■ Task instructions
Please restate each line of the data below exactly. Omit all images.

[Stored entries]
######

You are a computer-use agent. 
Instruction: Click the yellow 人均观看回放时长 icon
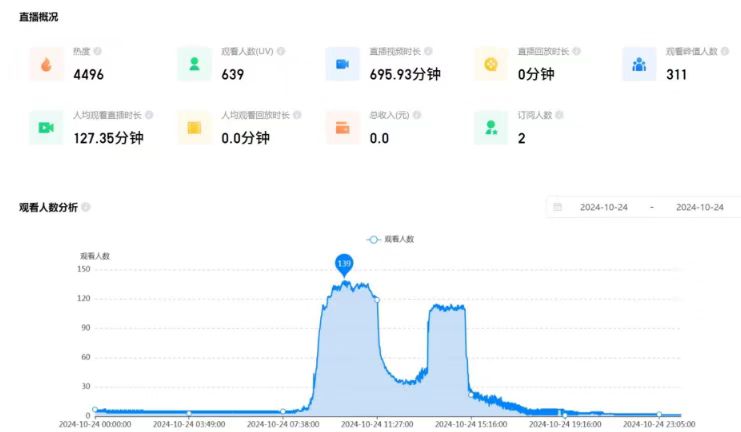[x=194, y=128]
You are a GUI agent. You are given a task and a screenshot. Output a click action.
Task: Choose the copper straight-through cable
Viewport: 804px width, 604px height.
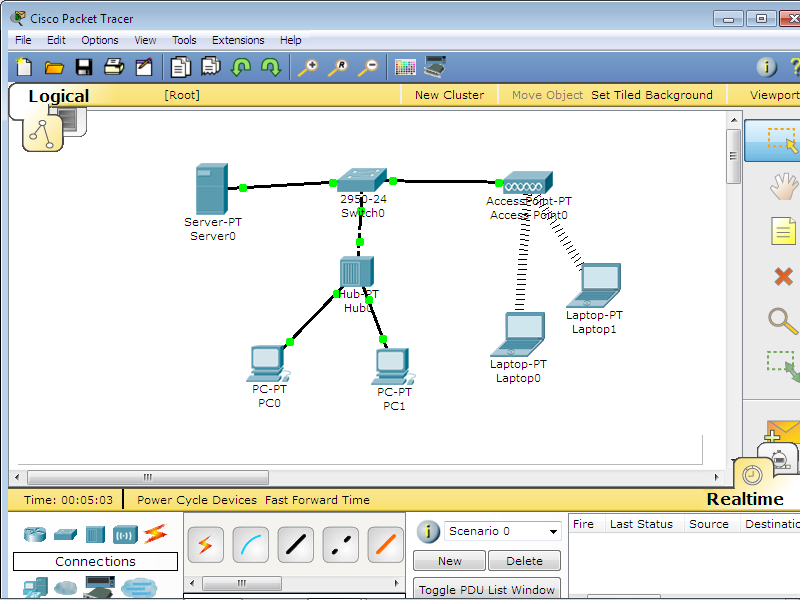(294, 544)
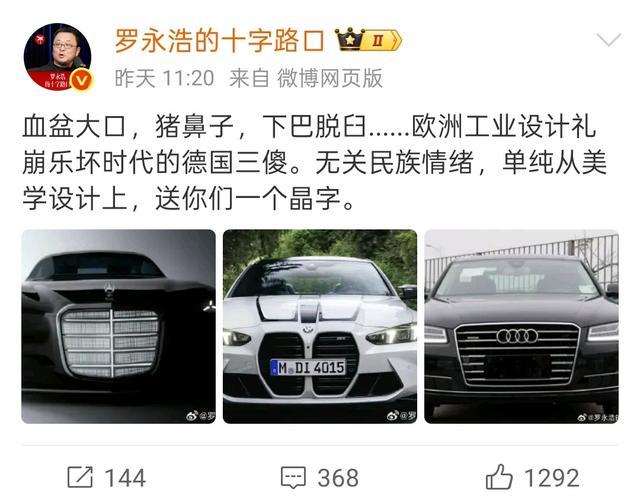Screen dimensions: 640x502
Task: Open the post options chevron dropdown
Action: tap(608, 40)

######

■ Answer space
You are a computer-use agent. 
Instruction: Click the yellow 人均观看回放时长 icon
[x=194, y=128]
You are a GUI agent. You are given a task and a screenshot. Output a click action.
Task: Choose the copper straight-through cable
Viewport: 804px width, 604px height.
(294, 544)
Screen dimensions: 640x502
Task: Open the post options chevron dropdown
Action: tap(608, 40)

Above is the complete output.